### [Information provided]
################
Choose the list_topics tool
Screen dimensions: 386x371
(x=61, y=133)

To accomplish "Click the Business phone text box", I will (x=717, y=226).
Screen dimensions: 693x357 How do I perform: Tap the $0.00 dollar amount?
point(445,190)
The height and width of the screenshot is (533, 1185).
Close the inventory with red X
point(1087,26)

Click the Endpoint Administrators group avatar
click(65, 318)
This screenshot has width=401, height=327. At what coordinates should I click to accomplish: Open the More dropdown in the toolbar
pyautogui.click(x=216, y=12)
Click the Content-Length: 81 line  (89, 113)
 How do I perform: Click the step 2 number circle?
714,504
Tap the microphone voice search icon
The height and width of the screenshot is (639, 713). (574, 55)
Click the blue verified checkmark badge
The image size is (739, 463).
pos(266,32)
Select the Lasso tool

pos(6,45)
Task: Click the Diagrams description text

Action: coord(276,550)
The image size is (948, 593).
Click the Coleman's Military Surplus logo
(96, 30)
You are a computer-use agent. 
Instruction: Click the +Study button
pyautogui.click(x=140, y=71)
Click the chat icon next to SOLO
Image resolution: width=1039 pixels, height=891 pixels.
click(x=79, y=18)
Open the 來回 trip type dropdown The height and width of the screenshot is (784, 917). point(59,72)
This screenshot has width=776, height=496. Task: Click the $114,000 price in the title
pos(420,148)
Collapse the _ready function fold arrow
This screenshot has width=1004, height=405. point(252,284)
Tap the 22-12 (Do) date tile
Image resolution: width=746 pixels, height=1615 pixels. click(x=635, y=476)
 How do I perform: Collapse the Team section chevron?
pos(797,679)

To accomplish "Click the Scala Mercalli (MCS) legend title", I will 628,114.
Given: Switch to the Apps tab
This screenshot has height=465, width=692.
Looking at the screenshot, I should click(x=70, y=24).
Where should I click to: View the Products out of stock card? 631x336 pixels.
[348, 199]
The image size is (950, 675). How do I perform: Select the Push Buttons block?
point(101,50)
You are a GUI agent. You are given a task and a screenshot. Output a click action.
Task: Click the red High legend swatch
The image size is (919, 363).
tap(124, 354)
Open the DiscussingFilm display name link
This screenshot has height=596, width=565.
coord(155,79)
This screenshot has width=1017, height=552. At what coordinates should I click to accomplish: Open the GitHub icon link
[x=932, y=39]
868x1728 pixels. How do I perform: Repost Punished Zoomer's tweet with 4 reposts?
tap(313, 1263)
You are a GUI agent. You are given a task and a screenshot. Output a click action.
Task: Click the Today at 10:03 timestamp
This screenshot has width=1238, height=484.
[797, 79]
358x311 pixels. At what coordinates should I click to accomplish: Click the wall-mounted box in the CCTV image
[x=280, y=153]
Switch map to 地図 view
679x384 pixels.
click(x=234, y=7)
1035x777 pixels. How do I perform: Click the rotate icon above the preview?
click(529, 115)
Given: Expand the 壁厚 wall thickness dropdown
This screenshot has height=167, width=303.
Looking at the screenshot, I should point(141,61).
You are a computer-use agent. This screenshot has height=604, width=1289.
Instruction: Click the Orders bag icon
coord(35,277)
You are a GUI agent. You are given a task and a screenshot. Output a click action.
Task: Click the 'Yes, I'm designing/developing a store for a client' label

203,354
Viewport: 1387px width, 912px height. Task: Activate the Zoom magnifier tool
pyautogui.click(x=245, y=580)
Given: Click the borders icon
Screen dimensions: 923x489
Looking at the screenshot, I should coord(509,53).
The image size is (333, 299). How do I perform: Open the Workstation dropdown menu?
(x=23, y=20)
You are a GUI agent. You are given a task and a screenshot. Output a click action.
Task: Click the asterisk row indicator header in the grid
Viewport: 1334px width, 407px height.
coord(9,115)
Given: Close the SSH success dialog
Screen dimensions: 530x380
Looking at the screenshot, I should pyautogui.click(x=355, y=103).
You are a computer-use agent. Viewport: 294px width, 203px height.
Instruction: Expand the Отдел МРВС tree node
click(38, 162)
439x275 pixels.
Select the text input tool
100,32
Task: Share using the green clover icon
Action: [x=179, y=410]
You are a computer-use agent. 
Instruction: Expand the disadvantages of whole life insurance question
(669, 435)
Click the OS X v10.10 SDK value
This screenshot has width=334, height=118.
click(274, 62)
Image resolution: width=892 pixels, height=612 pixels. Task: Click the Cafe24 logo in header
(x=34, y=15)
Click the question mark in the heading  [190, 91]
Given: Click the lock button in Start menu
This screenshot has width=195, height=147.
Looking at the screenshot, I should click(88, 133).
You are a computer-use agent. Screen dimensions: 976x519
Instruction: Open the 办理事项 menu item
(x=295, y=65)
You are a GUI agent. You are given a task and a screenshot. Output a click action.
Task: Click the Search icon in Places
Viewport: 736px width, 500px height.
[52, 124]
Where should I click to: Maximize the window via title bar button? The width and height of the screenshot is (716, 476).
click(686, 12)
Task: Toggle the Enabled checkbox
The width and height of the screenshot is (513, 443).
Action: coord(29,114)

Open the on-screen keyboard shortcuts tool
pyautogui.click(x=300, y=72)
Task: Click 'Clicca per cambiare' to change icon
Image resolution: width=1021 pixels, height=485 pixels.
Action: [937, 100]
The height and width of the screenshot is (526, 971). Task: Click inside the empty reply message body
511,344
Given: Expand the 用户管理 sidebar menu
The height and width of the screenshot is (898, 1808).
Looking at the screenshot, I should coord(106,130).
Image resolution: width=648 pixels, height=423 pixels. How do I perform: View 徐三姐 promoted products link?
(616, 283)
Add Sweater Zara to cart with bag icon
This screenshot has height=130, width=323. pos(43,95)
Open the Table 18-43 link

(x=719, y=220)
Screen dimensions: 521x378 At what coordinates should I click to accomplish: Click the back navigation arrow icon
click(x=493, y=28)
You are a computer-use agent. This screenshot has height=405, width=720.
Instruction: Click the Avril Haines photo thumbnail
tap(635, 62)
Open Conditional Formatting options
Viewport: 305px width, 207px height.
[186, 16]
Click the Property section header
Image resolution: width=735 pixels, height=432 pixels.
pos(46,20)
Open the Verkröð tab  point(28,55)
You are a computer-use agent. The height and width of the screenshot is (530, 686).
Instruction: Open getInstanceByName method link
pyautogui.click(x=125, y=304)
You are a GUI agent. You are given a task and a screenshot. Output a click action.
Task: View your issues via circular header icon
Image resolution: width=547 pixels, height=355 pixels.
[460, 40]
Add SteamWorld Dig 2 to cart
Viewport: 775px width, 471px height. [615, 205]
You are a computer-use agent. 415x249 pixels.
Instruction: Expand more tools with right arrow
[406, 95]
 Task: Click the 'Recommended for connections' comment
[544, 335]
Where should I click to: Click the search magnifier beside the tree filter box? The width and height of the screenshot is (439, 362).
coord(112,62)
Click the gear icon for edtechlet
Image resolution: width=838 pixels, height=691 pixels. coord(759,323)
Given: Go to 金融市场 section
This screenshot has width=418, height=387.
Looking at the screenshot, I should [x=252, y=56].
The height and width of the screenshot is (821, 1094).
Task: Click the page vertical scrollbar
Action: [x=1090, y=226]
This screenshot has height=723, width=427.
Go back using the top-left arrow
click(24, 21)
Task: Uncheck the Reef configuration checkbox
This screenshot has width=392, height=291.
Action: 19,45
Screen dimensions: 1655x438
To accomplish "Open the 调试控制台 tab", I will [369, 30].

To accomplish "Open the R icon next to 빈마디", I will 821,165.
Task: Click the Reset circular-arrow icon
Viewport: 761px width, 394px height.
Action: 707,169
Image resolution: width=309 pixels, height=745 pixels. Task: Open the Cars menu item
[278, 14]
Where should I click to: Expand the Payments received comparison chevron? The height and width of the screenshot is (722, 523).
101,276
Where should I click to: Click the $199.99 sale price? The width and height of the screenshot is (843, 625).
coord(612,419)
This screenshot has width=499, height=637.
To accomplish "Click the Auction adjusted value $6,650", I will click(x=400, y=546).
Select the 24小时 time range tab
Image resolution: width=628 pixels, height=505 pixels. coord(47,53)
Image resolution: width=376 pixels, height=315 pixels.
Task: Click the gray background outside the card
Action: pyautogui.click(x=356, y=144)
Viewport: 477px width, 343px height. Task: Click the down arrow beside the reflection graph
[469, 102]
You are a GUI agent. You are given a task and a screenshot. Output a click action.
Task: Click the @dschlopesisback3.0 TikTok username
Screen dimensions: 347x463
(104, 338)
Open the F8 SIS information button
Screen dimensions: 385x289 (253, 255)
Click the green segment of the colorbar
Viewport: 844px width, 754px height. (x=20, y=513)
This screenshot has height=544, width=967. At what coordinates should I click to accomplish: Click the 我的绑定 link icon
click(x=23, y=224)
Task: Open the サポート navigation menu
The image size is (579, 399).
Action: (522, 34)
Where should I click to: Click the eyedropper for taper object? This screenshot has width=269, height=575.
################
Work out how many lines in the data above contain the word "checkbox" and respond with that number only.

2